Those are the basic rules of stripping. But what about the SECRET TIPS that only seasoned amateurs like me can tell you?

KEEP IT TOASTY: Stripper loves heat. Remember the last time you ordered waffles at a diner and tried to spread those frozen rectangles of butter?***** Like butter on waffles, stripper wants to be room temperature.  On a chilly day, keep a space heater blazing nearby so you can open the windows.

BUT DON’T STRIP IN DIRECT SUNLIGHT:  Strong sunlight will make your stripper pop and sizzle, which may sound like the stripper is working extra hard. But really, the stripper is just evaporating more quickly. And when stripper evaporates, it leaves behind a stiff, rubbery, tarlike slop, like the stuff the dinosaurs got stuck in when they went extinct. Scary, right?

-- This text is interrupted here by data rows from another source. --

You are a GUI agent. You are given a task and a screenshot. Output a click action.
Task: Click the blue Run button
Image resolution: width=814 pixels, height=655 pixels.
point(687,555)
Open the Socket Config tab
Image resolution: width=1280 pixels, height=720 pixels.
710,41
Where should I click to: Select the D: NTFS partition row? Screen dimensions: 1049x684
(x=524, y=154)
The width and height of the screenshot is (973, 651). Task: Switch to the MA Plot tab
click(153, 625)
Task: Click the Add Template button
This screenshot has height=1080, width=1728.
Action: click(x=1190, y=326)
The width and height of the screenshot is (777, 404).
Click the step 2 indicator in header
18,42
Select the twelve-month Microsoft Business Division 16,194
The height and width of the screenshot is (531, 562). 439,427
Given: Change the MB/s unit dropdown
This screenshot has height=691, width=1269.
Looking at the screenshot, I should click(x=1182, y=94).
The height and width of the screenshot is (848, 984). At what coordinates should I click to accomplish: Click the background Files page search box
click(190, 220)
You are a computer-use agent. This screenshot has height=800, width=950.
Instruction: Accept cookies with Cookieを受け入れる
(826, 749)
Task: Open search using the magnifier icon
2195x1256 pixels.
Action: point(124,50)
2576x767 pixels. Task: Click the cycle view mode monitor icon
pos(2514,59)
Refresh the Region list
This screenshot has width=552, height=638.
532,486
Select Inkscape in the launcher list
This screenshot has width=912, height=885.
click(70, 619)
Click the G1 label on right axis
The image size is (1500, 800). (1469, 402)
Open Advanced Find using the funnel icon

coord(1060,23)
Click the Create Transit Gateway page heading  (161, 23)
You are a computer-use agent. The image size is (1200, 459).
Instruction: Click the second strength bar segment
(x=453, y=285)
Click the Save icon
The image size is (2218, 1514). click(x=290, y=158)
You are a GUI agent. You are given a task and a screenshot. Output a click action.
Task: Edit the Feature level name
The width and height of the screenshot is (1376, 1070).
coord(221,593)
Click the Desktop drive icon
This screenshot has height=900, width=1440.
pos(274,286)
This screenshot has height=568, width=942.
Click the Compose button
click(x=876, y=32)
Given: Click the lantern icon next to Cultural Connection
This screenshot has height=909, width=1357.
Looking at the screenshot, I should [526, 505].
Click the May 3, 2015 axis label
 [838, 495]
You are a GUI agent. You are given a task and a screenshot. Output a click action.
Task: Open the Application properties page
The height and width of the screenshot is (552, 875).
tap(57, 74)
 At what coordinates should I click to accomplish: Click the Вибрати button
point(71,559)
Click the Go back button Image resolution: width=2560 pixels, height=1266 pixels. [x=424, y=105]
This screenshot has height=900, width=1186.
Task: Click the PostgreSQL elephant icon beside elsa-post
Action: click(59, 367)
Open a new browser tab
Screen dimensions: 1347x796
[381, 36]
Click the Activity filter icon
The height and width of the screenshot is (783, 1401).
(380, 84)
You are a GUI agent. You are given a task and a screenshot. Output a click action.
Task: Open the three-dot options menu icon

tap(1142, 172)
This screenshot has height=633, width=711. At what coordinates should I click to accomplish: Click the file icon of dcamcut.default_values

Here’s a meta-pro-tip for a hot, breezy day: Place cling wrap over your stripper to let it work without evaporation:
img_6603USE THE BUCKET METHOD: Speaking of sticky messes, do you have an end game for the wads of rubbery goo that you scrape?  Maybe you’ll just flick it into the air or wipe it on your husband’s shirt? NOPE. Grab one of your kid’s beach buckets and line it with a plastic bag. You can wipe the stripped paint off on the side of the bucket, and then dispose of the bag in your neighbor’s trash when you finish up for the day.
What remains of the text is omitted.